COMMONWEALTH OF MASSACHUSETTS APPEALS COURT
Jan 29, 2020
97 Mass. App. Ct. 1101 (Mass. App. Ct. 2020)

Opinion

18-P-1422

01-29-2020

COMMONWEALTH v. Christopher M. MORALES.


MEMORANDUM AND ORDER PURSUANT TO RULE 1:28

After a consolidated jury trial, the defendant, Christopher M. Morales, was found guilty of breaking and entering during the daytime with intent to commit a felony, larceny from a building, and credit card fraud. See G. L. c. 266, § 18 ; G. L. c. 266, § 20 ; and G. L. c. 266, § 37B (b ). Following a separate jury-waived trial, Morales was found to be a habitual offender as a result of the breaking and entering and larceny convictions. On appeal, Morales contends that the trial judge abused his discretion when he imposed a limited discovery sanction in response to the defendant's claim that the Commonwealth failed to timely produce surveillance videotape footage (video), and that the defendant was materially prejudiced by the late disclosure of the improperly authenticated video. The defendant also asserts that the judge erroneously admitted an out-of-court statement by the cooperating witness, and that testimony regarding the registration of a car was improperly admitted. We affirm.

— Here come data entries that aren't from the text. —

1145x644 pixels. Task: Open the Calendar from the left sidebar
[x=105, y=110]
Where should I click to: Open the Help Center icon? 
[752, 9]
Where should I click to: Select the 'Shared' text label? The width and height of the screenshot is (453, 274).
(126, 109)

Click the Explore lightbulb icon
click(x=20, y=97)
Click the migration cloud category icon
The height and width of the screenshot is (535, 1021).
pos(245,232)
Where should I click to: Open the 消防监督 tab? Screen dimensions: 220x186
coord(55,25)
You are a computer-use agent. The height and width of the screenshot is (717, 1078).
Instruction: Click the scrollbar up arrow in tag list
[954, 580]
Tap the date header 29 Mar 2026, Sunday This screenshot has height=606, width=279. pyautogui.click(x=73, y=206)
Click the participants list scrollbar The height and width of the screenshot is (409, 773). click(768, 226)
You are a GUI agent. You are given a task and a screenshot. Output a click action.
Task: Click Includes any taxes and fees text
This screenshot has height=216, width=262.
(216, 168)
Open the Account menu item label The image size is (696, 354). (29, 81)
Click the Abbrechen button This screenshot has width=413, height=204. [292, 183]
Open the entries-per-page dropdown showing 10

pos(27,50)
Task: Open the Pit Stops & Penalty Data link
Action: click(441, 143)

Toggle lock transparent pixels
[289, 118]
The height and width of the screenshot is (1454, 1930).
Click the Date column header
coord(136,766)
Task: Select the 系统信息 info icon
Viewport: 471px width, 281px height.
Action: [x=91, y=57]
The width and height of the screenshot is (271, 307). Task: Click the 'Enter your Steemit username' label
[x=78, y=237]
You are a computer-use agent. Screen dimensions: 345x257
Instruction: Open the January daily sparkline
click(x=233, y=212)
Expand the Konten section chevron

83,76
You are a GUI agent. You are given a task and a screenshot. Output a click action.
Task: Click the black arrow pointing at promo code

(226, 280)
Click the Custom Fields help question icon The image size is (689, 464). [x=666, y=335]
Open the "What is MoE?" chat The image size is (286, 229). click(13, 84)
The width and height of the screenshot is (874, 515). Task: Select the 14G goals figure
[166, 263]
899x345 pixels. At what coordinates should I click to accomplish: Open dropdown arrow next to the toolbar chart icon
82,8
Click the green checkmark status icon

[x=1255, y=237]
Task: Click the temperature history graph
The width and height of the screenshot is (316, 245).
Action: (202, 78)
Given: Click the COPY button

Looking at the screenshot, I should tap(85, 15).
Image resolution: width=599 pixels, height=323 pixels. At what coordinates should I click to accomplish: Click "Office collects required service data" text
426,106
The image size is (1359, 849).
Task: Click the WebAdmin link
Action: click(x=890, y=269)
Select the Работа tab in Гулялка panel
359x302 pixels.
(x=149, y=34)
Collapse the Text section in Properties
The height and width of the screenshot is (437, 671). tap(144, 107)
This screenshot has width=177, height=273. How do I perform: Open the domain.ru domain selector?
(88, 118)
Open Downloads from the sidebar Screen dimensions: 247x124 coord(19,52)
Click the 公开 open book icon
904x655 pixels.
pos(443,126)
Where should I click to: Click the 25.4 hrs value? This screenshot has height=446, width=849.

The jury trial was consolidated on docket numbers 1585CR00699 and 1685CR00220.

Discussion. 1. Late discovery. The prosecutor disclosed the video three days before trial. The video was offered as corroborating evidence of the cooperating witness's testimony that, following her purchase of items with a stolen credit card, she got into a car driven by the defendant, with whom she had committed the offenses. Since the defendant claimed that the cooperating witness acted alone, and that she had falsely implicated him in order to obtain favorable bail and sentencing terms, evidence of a second person in the car was highly material.

The video was not listed on the prosecutor's notice of discovery filed in early 2016, but was referenced in a police report timely provided to the defense. The judge excluded the video because it had not been produced as part of mandatory automatic discovery, but allowed the police officer to testify to what he saw on the video to the extent that his observations were included in the police report. The judge left it to defense counsel to decide whether to use the video for purposes of impeachment. The judge also appeared to allow the police officer to testify that the video showed the cooperating witness getting into the passenger side of the car. The police report did not disclose this fact, and therefore the latter ruling was inconsistent with the sanction imposed. Given the judge's ruling, defense counsel, while reserving her rights, stated that the video should be shown on the Commonwealth's direct examination. The judge saved the defendant's rights. See Commonwealth v. Grady, 474 Mass. 715, 719 (2016).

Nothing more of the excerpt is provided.